All for one, one for all
In order for such future solutions and systems to be successful, devices need to be compatible with one another, use the same protocol and be safe, seamless and reliable to operate. Unfortunately, there is no single standard for smart home devices, with many different protocols competing to be the system of choice for users. Although smart homes encompass different connected devices, such as household appliances and lighting, by no means all these elements speak the same “language”, unlike networks controlled by computers or smartphones. Voice assistants, for example, operate using WiFi, whereas smart lamps frequently use ZigBee. In addition, all-in-one systems frequently have their own protocols that can only be understood by proprietary components. Other standards and protocols vying for favor with smart home enthusiasts include DECT ULE, ZigBee, Z-Wave, and Apples HomeKit. Users opting for one of these protocols need to ensure they purchase compatible devices. All this is scheduled to change with the introduction of Matter, a new unifying smart home standard agreed on by practically all the industry giants such as Apple, Amazon, Google, Samsung and Philips.

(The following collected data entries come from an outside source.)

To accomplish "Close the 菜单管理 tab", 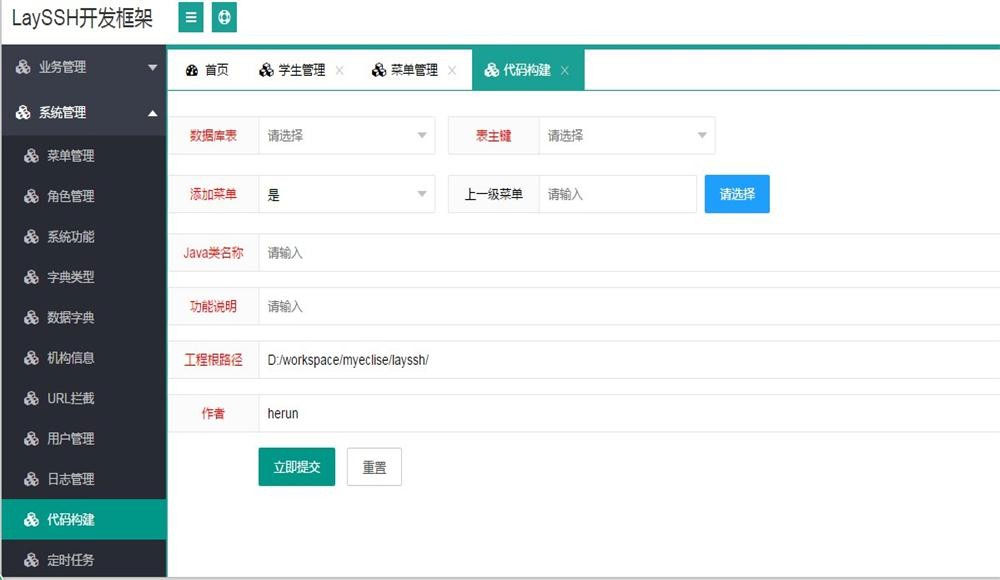I will [x=453, y=70].
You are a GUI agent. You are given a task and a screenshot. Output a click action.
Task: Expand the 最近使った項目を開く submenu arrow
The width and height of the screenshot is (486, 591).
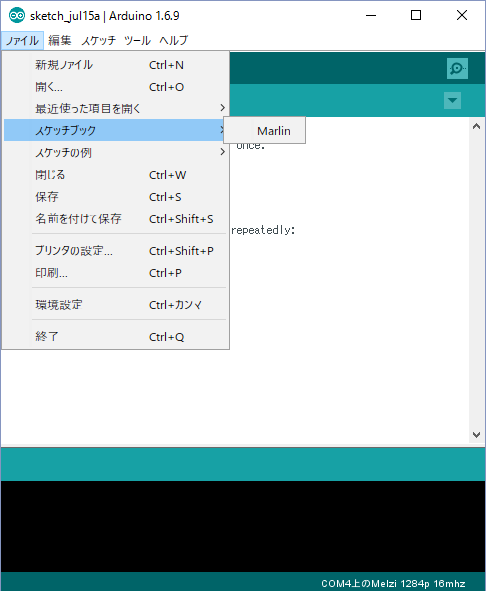pyautogui.click(x=222, y=108)
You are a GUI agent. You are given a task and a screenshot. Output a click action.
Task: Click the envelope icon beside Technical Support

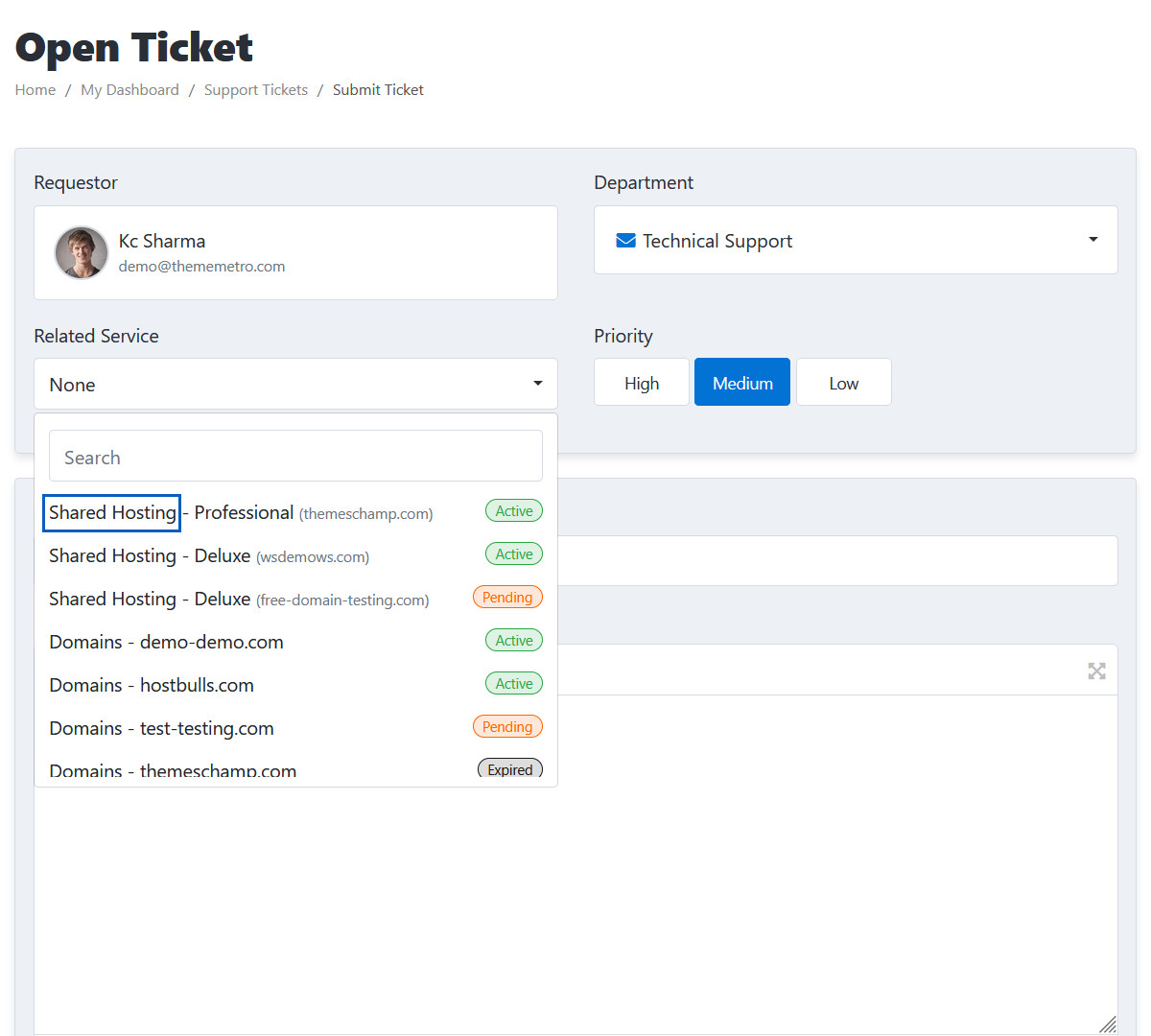[625, 241]
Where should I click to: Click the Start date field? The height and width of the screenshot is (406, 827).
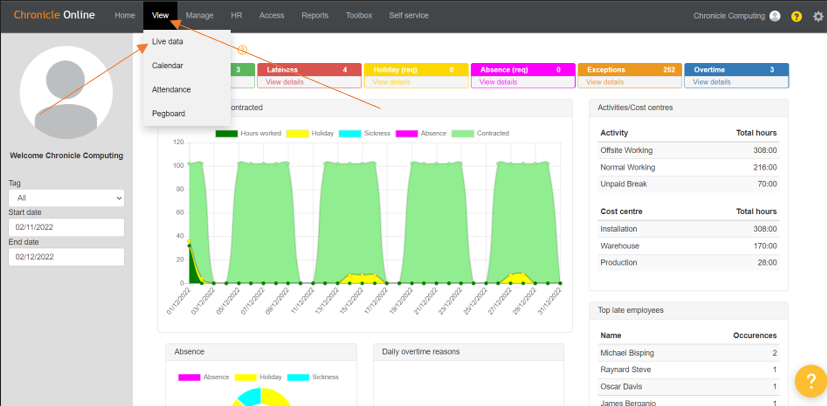point(66,227)
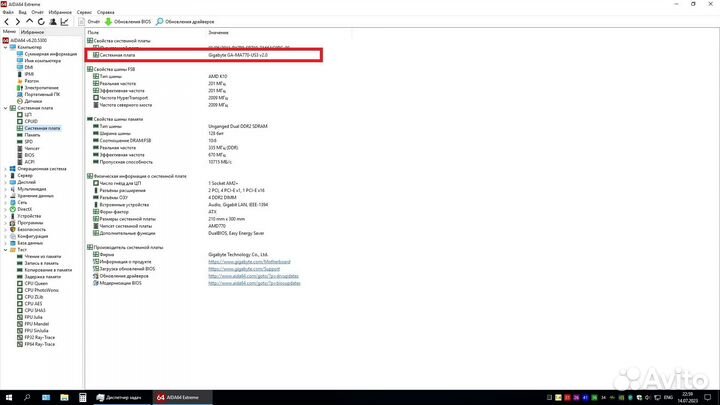Click the Back navigation arrow in the toolbar
The width and height of the screenshot is (720, 405).
8,21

A new standard is the great hope
Matter aims to do no less than revolutionize the smart home business. It is hoped that a unifying standard will solve all compatibility problems and ensure secure and smooth connectivity. Purchasers of smart home devices will then no longer need to worry about their compatibility with Apple HomeKit, Alexa or Google’s Nest Hub 2. If it works with Matter, it will work with all of them.

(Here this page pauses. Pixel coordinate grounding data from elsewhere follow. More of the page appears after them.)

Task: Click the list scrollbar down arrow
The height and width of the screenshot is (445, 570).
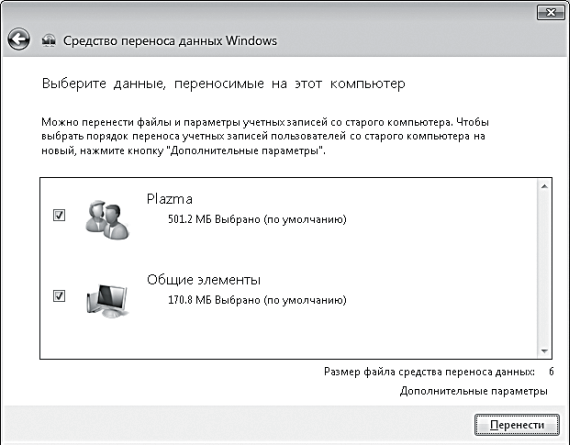Action: coord(544,351)
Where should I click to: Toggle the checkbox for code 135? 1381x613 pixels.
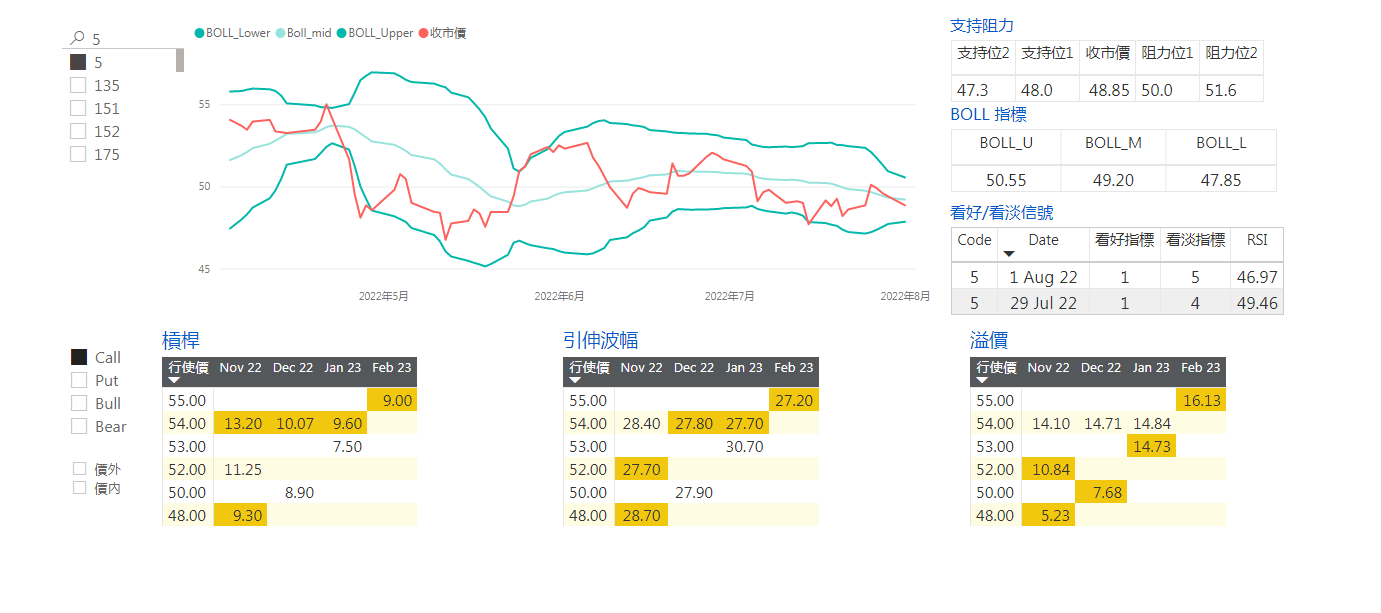pos(78,85)
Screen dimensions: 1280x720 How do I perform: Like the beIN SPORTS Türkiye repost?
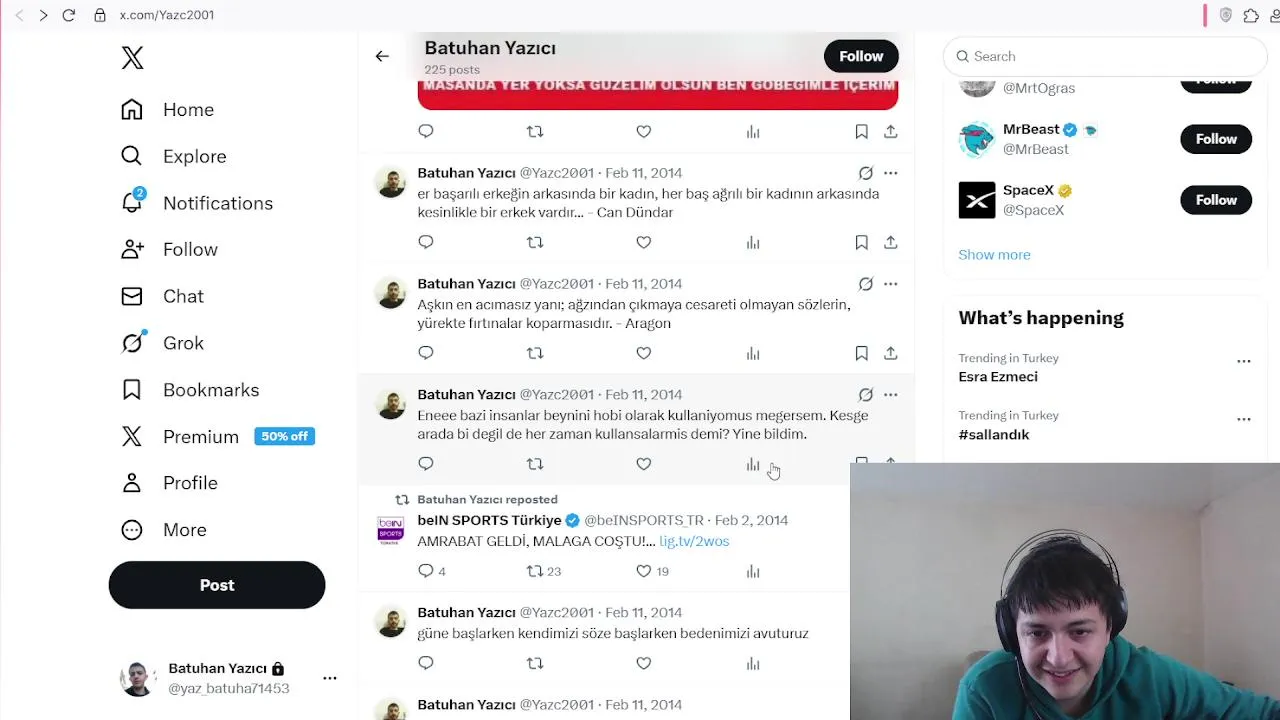(x=644, y=571)
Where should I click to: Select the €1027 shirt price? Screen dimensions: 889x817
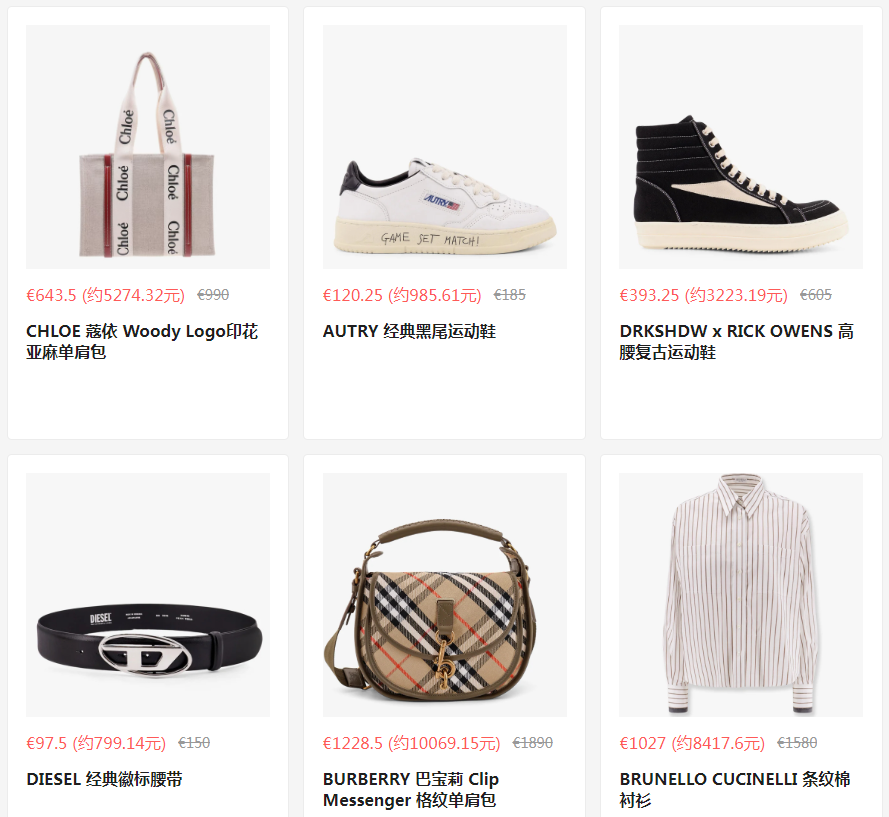coord(692,743)
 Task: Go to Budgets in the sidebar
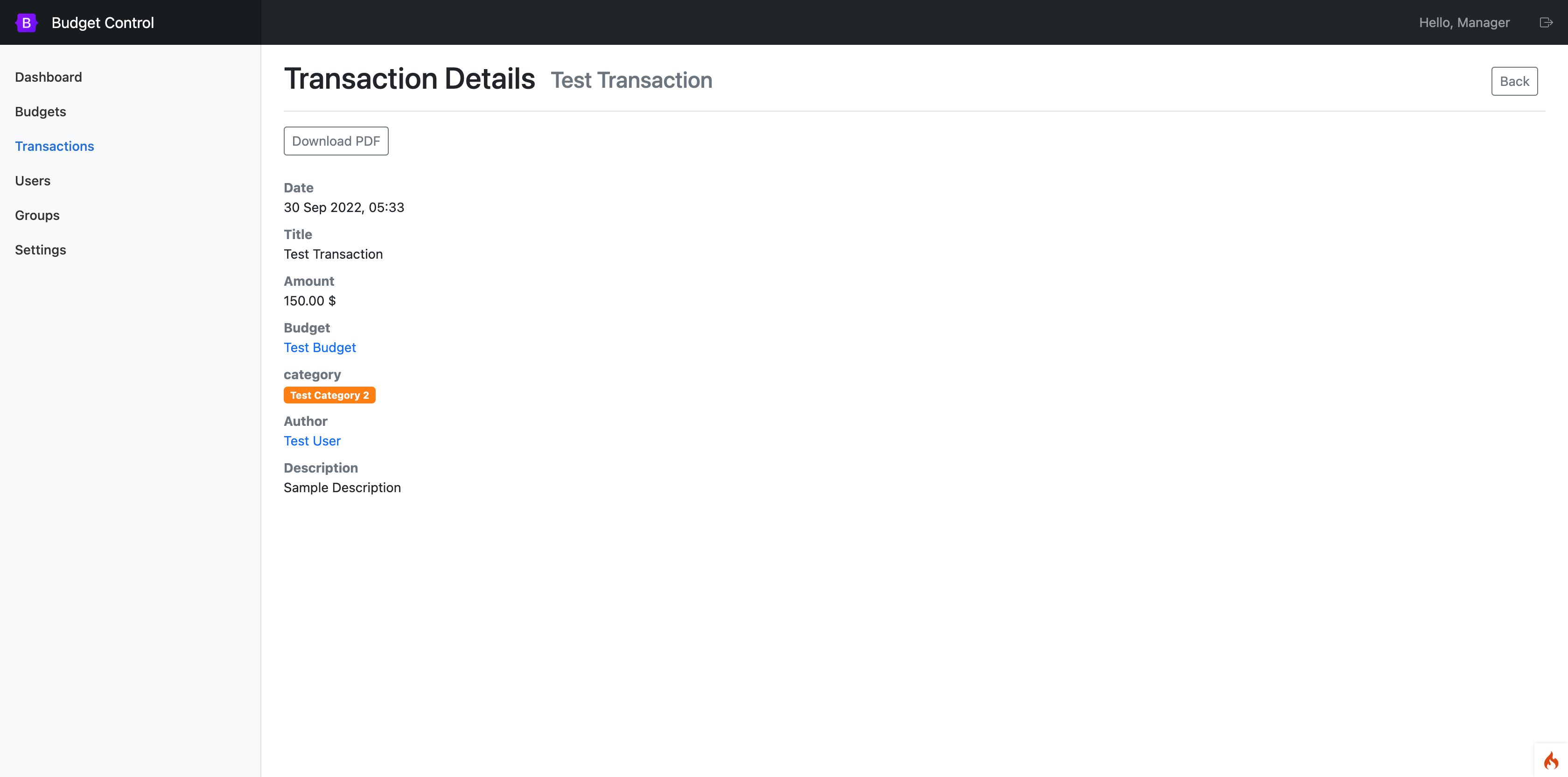40,112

Matter is a joint initiative involving Amazon, Apple, Comcast, Google and the Zigbee Alliance. The work group developing this technology (formerly known as “CHIP”) now boasts over 180 members. The members have taken an open-source approach to Matter, with the source code freely accessible to all interested parties. The first specification under the new “Matter” name was released at the beginning of May 2021.
Smart is more than smart
If all these plans come to fruition, the “smart” world of connectivity could become the new normality, influencing all areas of our lives. The upshot of this is that the networking and computer control features of smart homes will no longer simply be able to implement individual functions, they will become a direct part of overarching concepts such as sustainability, energy efficiency, entertainment, communication, comfort and a whole lot more. This is what the smart home of the future may look like. The house may be linked to the car, the car to the smartphone, the smartphone to the workplace, and so on. Many scenarios are possible. But one thing is clear: The various areas of our lives will gradually blur together, and there will no longer be a clear border to indicate where the smart home starts and finishes.

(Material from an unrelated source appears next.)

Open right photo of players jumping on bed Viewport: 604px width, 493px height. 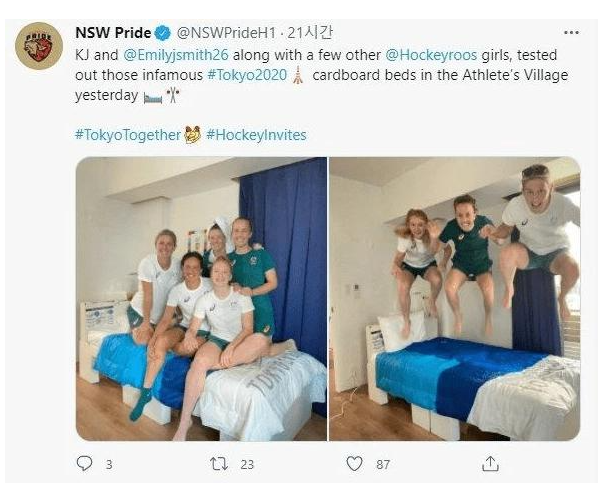[455, 298]
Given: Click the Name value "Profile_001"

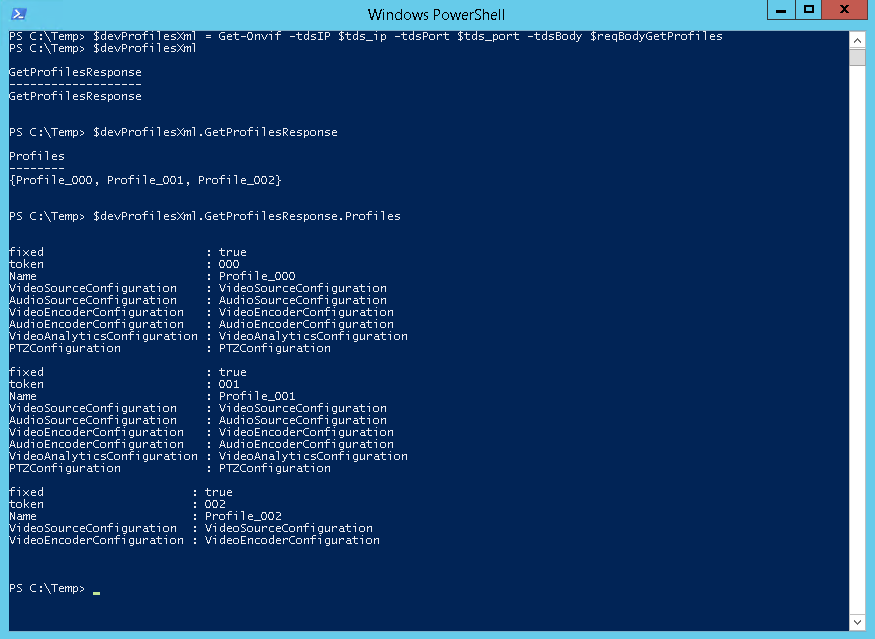Looking at the screenshot, I should click(257, 396).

Technology alone isn’t the answer
As far back as 2015, the Zukunftsinstitut wrote: “However, technology alone can’t turn smart homes into intelligent houses. It merely provides the blueprint for a new, better connected and smarter place to live. Not everything that is technically possible makes sense for human inhabitants. Solutions only become truly innovative when they bring tangible benefits in our daily lives. Purely technology-driven developments have inherent limitations in this regard. What we need are intelligent living concepts that address the needs of the residents and can adjust to cater for changing situations. Homes are only really smart when they can adapt to the lifestyles and living conditions of the people in them. We still have a few years to in which to fulfill these requirements before 2030 comes around.